The fastest way to make the shoe game flop at a baby shower is to reuse wedding questions. “Who said I love you first” is a reception question; at a baby shower the room wants to know who is going to handle the 3am feed. The game travels beautifully to a bridal shower, baby shower, or engagement party — but only if you change what it is asking. Three things shift the moment it is not a wedding, and below is an adapted question set for each event.
The 3 things that change when it is not a wedding
- The subject changes. A wedding asks about the couple’s romance. A baby shower asks about them as future parents. An engagement party asks about the early relationship. Use the wrong subject and the questions feel borrowed.
- The spice ceiling drops. Showers are usually daytime, often multi-generational, and frequently include the bride’s aunt and a few coworkers. Keep it G to mild PG. Save anything suggestive for the reception or the bach party.
- Sometimes only one honouree is there. Plenty of bridal and baby showers don’t have both partners present. The fix: the honouree holds their own shoe in one hand and a printed photo (or a cardboard cut-out) of their partner in the other, and answers “me or them.” It still works, and the partner photo is its own running joke.
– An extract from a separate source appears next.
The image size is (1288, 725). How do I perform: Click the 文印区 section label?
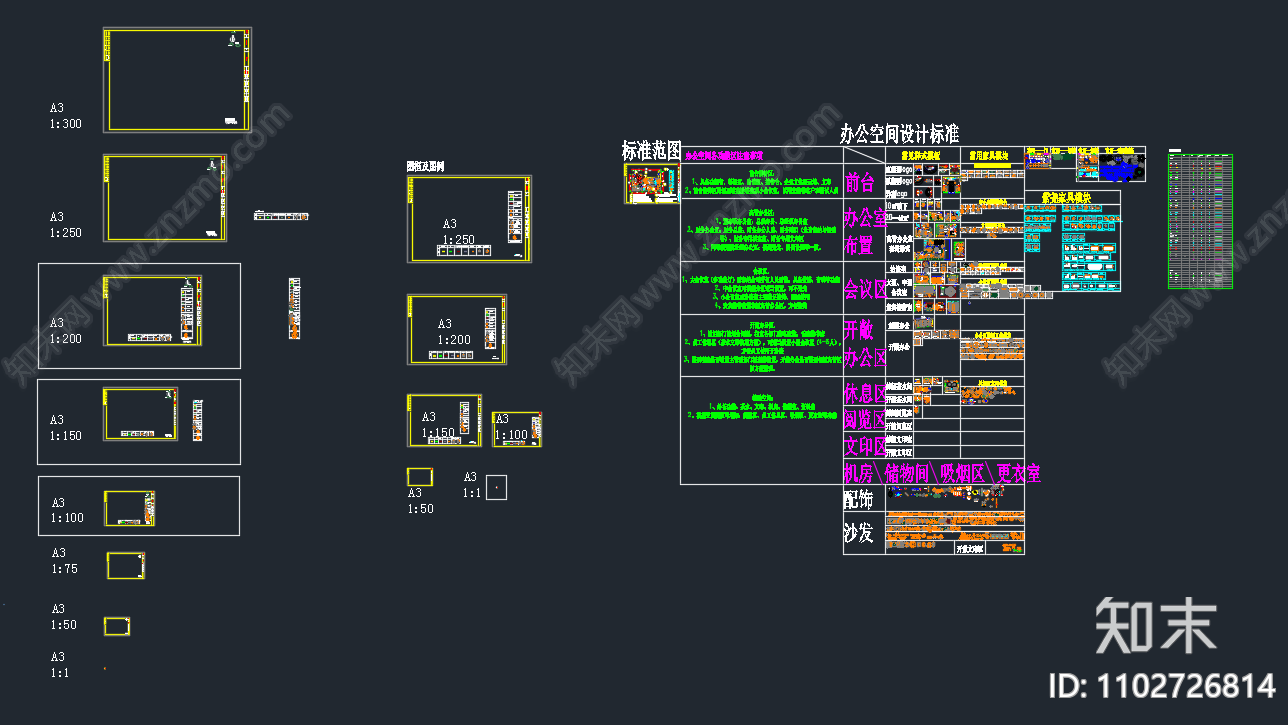tap(864, 446)

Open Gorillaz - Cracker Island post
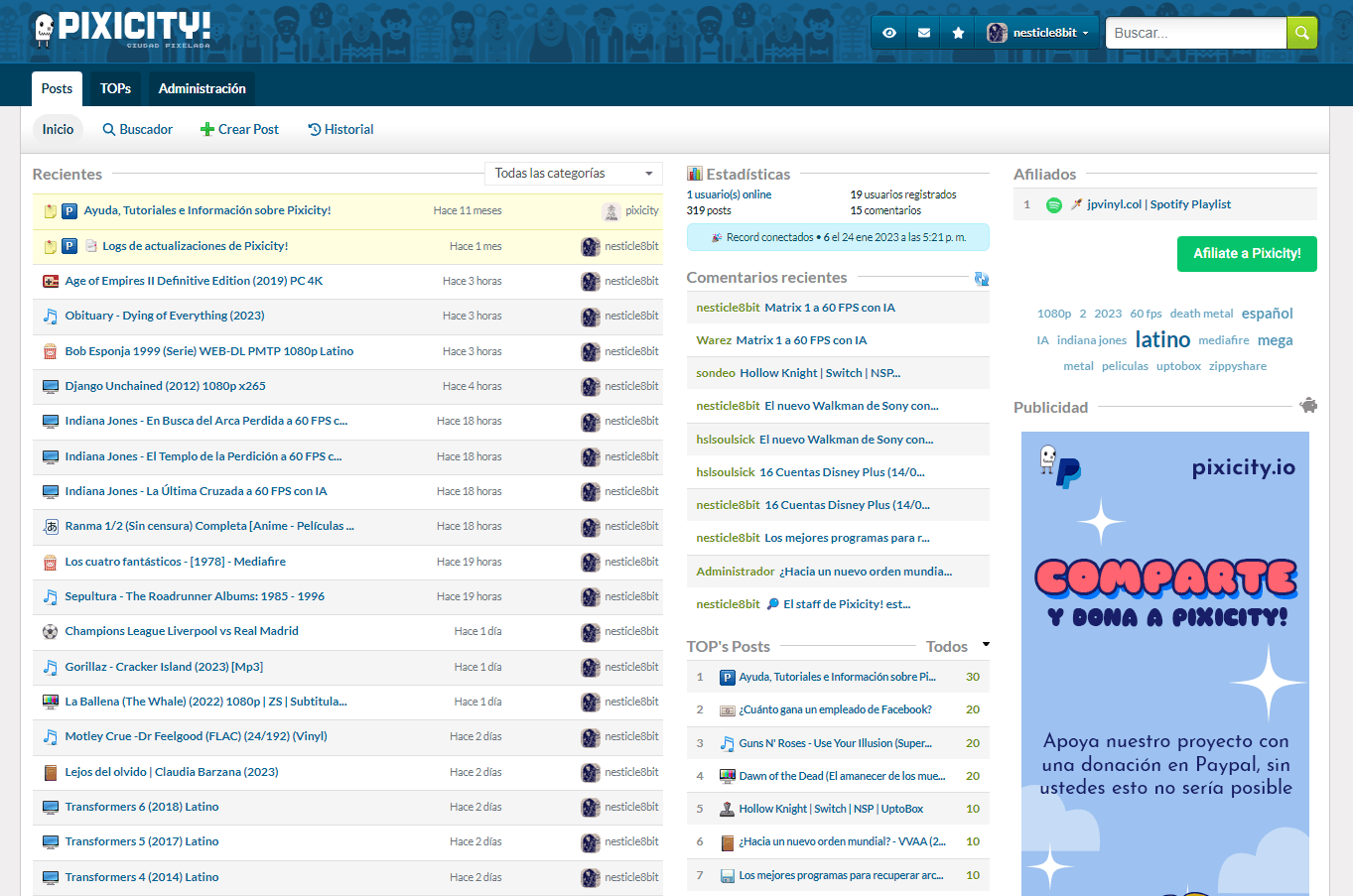(x=164, y=667)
Bridal shower shoe game (18 questions)
Pre-wedding and lighter than the reception version — the focus is the couple’s everyday dynamic and the wedding countdown, not the marriage night.
- Who proposed?
- Who’s more excited for the wedding?
- Who’s more stressed about the wedding?
- Who picked the venue?
- Who’s handling the seating chart?
- Who’s more likely to cry at the ceremony?
- Who’s the better cook?
- Who’s messier at home?
- Who said “I love you” first?
- Who’s the bigger spender?
- Who’s more likely to be late to the wedding?
- Who’s the better dancer (we’ll find out at the reception)?
- Who’s the planner and who’s the go-with-the-flow one?
- Who chose the first-dance song?
- Who’s more likely to forget an anniversary?
- Who’s the bigger romantic?
- Who will tear up writing their vows?
- Who falls asleep first on movie night?
Baby shower shoe game (18 questions) — it is about the parents-to-be
This is the version everyone gets wrong by reusing wedding questions. Every prompt here is about who these two will be as parents — which is exactly what a baby shower room is there to celebrate and tease.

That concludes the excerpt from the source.